With Kentucky v. King, SCOTUS makes it obvious (if not official): We live in a police state

This Is What A Police State Looks Like
By Rania Khalek

The late Chalmers Johnson often reminded us that “A nation can be one or the other, a democracy or an imperialist, but it can’t be both. If it sticks to imperialism, it will, like the old Roman Republic, on which so much of our system was modeled, lose its democracy to a domestic dictatorship.” His warning rings more true by the day, as Americans watch the erosion of their civil liberties accelerate in conjunction with the expansion of the US Empire.

When viewed through the lens of Johnson’s profound insights, the Supreme Court’s recent ruling in Kentucky v. King makes perfect sense. On May 13, in a lopsided 8-1 ruling, the Court upheld the warrantless search of a Kentucky man’s apartment after police smelled marijuana and feared those inside were destroying evidence, essentially granting police officers increased power to enter the homes of citizens without a warrant.

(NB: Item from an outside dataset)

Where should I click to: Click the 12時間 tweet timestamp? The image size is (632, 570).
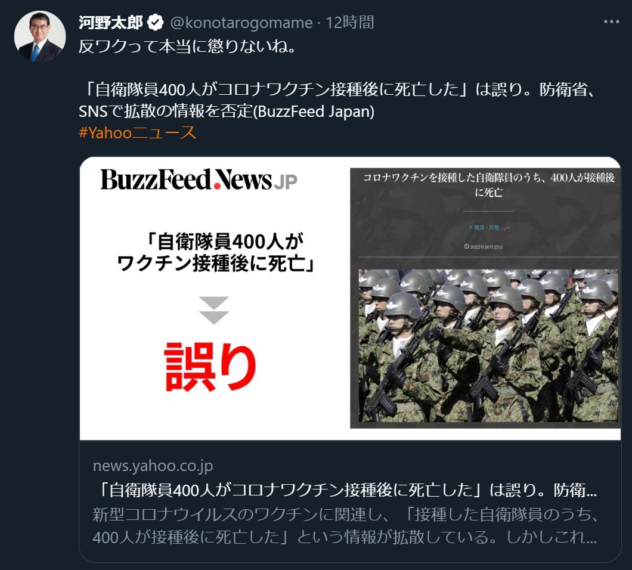350,23
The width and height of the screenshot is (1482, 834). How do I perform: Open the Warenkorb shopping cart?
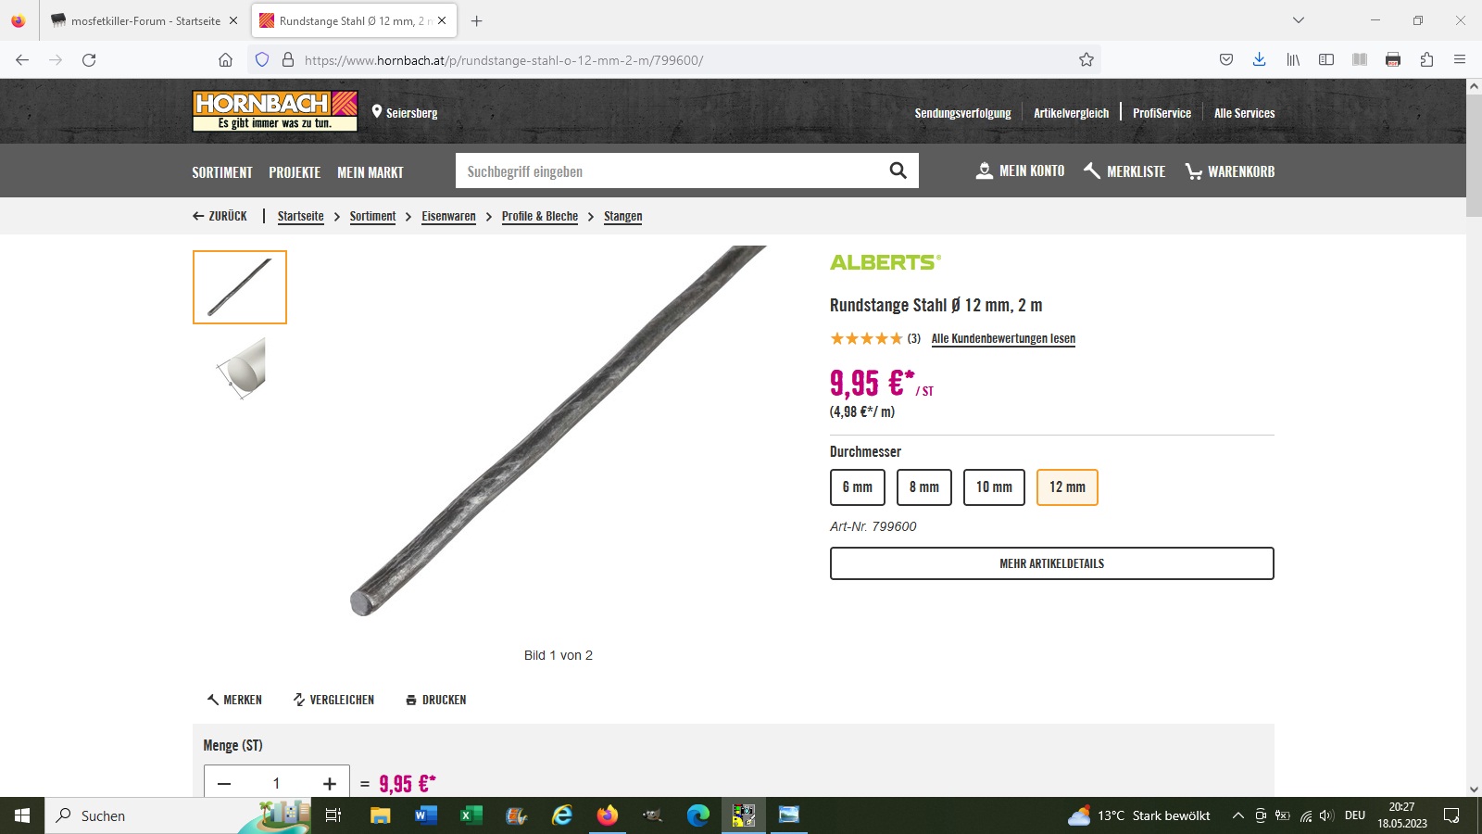pos(1230,171)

Under the Fourth Amendment, police are barred from entering a home without first obtaining a warrant, which can only be issued by a judge upon probable cause. The only exception is when the circumstances qualify as “exigent,” meaning there is imminent risk of death or serious injury, danger that evidence will be immediately destroyed, or that a suspect will escape. However, exigent circumstances cannot be created by the police.